▶ **Written instruction**
Write out each line of the records below exactly, leaving out the pictures.

(Records for pointing at text and elements)
..........

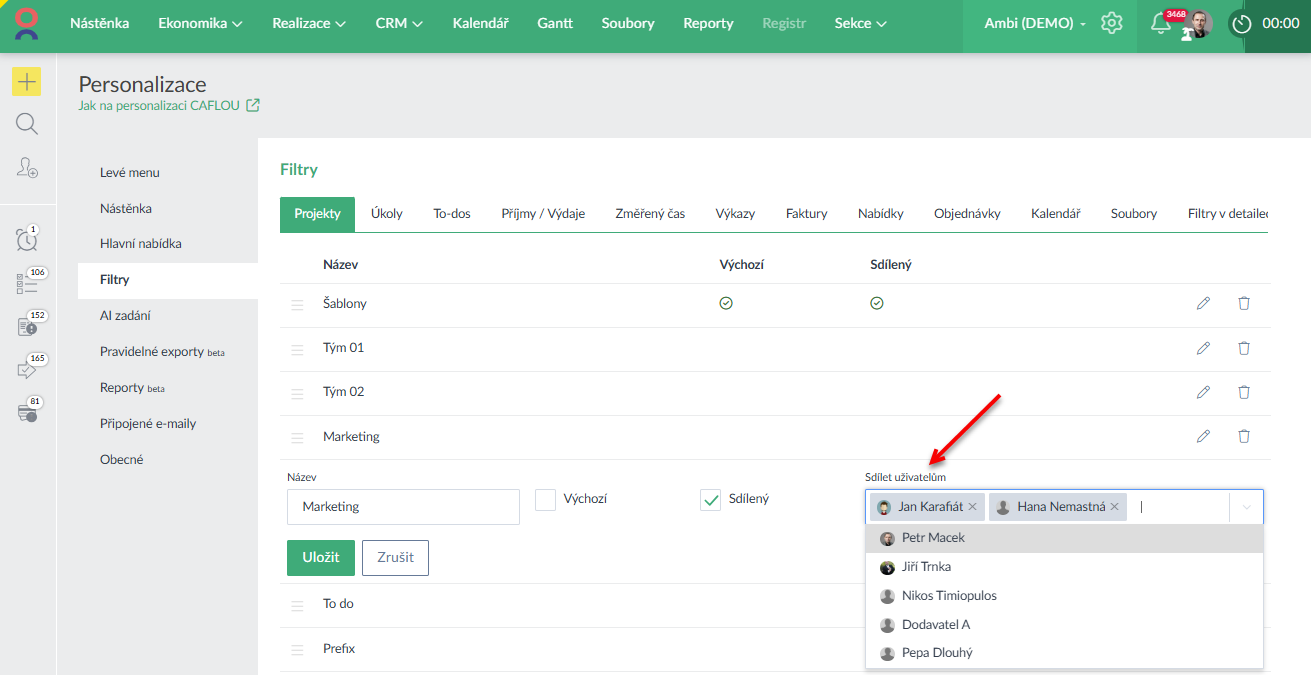Screen dimensions: 1311x675
Task: Open AI zadání in left menu
Action: click(125, 316)
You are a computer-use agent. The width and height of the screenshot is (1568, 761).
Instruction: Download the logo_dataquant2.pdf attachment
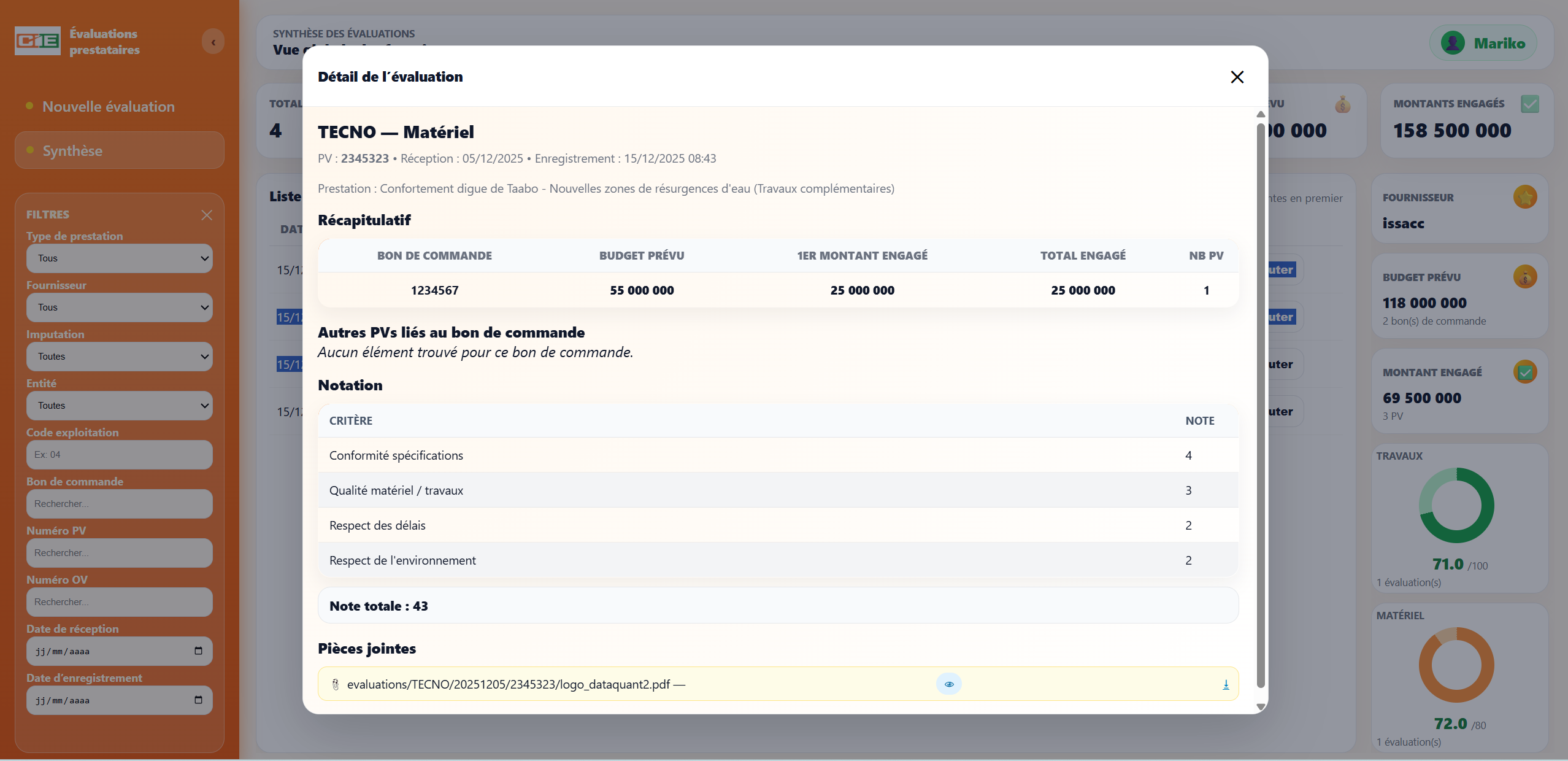tap(1225, 684)
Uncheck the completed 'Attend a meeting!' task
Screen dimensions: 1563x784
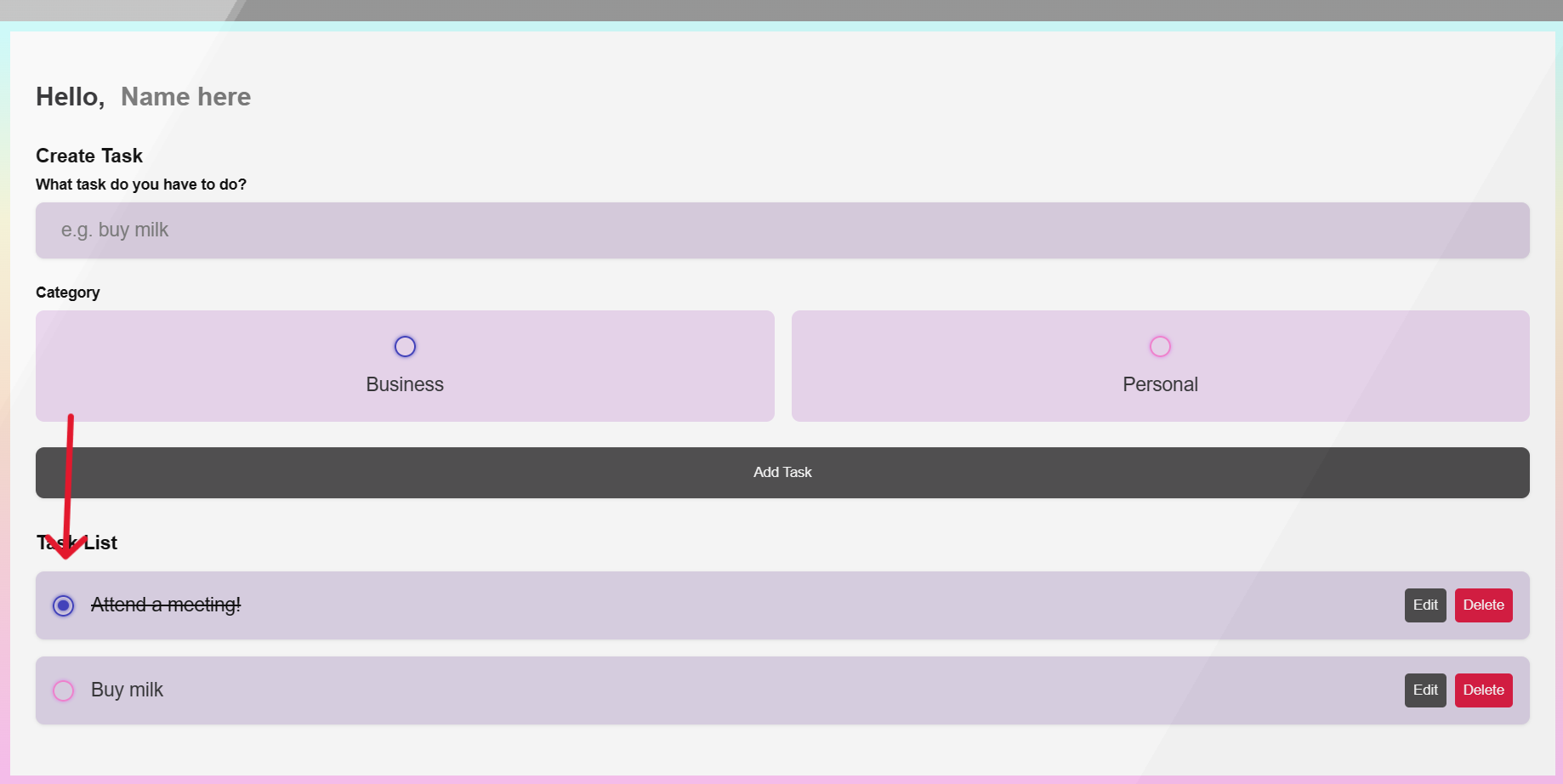(63, 605)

..........

▶ **Complete response**
Screen dimensions: 1311x675
Task: Open AI zadání in left menu
Action: click(125, 316)
You are a computer-use agent. The width and height of the screenshot is (1568, 761).
Instruction: Download the logo_dataquant2.pdf attachment
tap(1225, 684)
Uncheck the completed 'Attend a meeting!' task
Screen dimensions: 1563x784
(63, 605)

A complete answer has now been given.